* Task directions
Which lines run from the one containing "Where should I click to: Click Momento" to the end of the entries below? Retype exactly those, both ends included.

── Data for analysis

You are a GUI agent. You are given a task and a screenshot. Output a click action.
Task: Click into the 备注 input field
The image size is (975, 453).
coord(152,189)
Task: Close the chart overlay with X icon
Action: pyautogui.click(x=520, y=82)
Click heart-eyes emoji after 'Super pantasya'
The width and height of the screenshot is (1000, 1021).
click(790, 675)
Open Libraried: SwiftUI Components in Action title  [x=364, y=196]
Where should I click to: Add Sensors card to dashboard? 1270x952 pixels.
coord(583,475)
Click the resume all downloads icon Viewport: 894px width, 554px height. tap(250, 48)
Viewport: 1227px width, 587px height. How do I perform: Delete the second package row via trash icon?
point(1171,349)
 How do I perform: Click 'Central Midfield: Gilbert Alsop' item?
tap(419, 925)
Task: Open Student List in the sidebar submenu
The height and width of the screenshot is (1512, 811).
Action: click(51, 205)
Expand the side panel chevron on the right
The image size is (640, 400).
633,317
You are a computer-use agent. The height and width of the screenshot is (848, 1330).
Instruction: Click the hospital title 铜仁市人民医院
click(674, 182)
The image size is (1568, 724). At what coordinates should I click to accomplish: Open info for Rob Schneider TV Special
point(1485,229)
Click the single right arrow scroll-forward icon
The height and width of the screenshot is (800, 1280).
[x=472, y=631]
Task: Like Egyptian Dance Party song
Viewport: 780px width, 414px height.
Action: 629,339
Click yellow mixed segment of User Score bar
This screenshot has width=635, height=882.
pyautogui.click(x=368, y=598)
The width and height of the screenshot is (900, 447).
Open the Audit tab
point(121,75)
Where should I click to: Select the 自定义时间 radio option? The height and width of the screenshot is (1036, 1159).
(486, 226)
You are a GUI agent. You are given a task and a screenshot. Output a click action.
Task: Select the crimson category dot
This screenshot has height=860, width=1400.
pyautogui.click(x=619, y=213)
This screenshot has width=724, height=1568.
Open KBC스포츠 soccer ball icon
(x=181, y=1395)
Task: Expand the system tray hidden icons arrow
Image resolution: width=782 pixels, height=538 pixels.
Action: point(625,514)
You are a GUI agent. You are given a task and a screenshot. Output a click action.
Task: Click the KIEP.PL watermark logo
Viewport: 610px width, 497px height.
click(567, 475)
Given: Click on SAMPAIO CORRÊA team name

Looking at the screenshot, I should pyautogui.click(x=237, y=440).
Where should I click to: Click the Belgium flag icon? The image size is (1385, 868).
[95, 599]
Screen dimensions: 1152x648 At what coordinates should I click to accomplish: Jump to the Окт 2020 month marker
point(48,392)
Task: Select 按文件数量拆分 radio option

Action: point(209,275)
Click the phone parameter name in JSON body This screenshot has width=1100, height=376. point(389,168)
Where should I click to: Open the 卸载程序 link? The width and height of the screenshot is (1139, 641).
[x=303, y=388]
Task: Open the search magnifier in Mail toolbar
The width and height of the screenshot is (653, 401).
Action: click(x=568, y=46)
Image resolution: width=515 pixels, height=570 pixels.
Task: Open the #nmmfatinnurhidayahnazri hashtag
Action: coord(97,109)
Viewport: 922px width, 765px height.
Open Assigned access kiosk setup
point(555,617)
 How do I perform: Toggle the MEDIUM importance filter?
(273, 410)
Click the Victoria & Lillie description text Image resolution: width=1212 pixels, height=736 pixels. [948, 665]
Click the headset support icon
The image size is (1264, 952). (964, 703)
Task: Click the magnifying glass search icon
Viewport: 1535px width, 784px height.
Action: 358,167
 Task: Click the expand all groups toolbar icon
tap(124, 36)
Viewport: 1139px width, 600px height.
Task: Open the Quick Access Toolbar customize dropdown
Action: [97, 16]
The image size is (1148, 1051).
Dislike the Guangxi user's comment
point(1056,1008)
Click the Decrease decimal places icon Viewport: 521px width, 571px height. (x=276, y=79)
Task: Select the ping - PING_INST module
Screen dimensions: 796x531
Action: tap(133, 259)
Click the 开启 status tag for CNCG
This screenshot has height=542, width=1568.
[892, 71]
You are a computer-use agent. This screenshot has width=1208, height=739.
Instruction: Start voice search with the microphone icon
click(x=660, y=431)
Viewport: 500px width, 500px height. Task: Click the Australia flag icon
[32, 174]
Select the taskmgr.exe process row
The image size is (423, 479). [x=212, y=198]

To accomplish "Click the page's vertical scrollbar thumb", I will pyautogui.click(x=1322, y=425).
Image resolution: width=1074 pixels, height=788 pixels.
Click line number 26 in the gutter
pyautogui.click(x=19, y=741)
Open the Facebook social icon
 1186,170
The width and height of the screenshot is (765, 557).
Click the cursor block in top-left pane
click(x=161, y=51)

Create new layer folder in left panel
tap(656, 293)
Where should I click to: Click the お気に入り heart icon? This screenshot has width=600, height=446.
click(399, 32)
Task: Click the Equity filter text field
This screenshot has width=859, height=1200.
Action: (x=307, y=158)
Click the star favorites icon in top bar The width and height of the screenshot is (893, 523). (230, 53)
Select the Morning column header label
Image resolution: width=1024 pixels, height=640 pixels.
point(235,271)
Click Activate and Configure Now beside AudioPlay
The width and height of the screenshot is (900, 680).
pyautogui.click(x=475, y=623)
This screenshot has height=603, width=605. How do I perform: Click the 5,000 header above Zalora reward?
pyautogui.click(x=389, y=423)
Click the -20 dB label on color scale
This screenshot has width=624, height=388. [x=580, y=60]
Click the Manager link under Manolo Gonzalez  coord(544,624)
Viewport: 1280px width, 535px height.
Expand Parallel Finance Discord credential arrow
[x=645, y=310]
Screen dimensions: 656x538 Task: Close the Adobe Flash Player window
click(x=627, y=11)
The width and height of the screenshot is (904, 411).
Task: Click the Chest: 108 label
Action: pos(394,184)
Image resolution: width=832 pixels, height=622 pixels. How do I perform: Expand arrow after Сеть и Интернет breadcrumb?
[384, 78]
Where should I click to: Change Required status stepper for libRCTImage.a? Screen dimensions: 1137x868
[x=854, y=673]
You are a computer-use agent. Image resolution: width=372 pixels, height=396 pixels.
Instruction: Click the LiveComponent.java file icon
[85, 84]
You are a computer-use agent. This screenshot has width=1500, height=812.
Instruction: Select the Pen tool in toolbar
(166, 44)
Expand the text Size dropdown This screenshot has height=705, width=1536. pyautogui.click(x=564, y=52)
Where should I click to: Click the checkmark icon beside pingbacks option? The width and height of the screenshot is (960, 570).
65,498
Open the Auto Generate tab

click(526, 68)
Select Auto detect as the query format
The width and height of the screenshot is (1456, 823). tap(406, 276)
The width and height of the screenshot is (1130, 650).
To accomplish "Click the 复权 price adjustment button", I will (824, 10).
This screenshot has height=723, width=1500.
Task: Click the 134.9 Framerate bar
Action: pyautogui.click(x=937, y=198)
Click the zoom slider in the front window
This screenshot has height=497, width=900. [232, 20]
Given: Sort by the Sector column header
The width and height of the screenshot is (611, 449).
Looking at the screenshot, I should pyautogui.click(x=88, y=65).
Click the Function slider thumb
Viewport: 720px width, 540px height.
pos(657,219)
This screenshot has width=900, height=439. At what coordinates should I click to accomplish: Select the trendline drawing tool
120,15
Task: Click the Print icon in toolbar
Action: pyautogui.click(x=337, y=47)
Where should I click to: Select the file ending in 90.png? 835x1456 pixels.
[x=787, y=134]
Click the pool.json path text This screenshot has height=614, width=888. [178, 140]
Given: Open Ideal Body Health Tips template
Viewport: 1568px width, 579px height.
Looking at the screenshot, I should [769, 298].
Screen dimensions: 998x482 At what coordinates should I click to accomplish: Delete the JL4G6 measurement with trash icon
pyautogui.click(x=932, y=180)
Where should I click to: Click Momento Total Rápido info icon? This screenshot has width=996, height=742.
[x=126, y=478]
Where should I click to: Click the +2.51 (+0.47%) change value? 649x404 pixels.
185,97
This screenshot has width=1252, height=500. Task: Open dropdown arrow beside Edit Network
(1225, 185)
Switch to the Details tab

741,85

────

* Your solution
Where should I click to: Click Momento Total Rápido info icon? This screenshot has width=996, height=742.
[x=126, y=478]
Where should I click to: Click the +2.51 (+0.47%) change value? 649x404 pixels.
185,97
This screenshot has width=1252, height=500. Task: Open dropdown arrow beside Edit Network
(1225, 185)
Switch to the Details tab

741,85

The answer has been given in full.